======== Materials provided

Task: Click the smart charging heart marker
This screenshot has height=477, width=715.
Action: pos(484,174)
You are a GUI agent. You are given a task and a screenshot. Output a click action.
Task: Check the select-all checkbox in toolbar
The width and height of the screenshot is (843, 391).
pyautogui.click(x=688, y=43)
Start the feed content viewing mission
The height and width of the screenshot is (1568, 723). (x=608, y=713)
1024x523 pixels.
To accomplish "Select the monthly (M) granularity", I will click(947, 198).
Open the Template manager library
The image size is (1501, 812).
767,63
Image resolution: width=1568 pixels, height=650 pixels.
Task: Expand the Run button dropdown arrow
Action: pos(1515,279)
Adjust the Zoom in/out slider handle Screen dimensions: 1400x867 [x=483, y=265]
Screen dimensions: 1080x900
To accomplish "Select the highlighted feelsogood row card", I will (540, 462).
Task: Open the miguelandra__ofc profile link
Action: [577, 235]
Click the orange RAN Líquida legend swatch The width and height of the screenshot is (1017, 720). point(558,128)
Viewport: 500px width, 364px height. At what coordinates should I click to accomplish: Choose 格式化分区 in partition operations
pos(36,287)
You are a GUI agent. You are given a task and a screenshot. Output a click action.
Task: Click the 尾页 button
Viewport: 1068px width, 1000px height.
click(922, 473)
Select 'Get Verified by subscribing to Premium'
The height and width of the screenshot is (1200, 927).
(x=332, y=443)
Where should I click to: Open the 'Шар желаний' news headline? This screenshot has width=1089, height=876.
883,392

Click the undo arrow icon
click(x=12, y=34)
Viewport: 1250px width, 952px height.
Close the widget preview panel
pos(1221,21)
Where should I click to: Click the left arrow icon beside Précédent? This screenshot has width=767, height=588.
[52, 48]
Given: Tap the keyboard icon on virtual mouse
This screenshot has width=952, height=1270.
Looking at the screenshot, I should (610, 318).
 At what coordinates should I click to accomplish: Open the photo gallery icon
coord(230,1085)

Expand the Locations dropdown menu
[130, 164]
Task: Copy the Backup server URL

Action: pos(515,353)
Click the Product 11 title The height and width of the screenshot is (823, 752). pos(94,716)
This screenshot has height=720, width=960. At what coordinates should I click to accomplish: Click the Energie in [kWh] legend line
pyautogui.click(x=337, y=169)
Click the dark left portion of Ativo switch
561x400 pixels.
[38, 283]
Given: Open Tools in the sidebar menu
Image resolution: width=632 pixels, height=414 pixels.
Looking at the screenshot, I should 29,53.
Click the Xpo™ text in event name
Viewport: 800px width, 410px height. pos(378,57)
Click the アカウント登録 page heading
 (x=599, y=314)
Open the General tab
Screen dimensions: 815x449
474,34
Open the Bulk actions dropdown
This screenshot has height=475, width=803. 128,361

================

## Task item
All lines from the opening of the records through the line where "Screen dimensions: 1080x900" occurs are to be output verbatim. No other line belongs in the answer.

## Exercise result
Task: Click the smart charging heart marker
This screenshot has height=477, width=715.
Action: pos(484,174)
You are a GUI agent. You are given a task and a screenshot. Output a click action.
Task: Check the select-all checkbox in toolbar
The width and height of the screenshot is (843, 391).
pyautogui.click(x=688, y=43)
Start the feed content viewing mission
The height and width of the screenshot is (1568, 723). (x=608, y=713)
1024x523 pixels.
To accomplish "Select the monthly (M) granularity", I will click(947, 198).
Open the Template manager library
The image size is (1501, 812).
767,63
Image resolution: width=1568 pixels, height=650 pixels.
Task: Expand the Run button dropdown arrow
Action: pos(1515,279)
Adjust the Zoom in/out slider handle Screen dimensions: 1400x867 [x=483, y=265]
Screen dimensions: 1080x900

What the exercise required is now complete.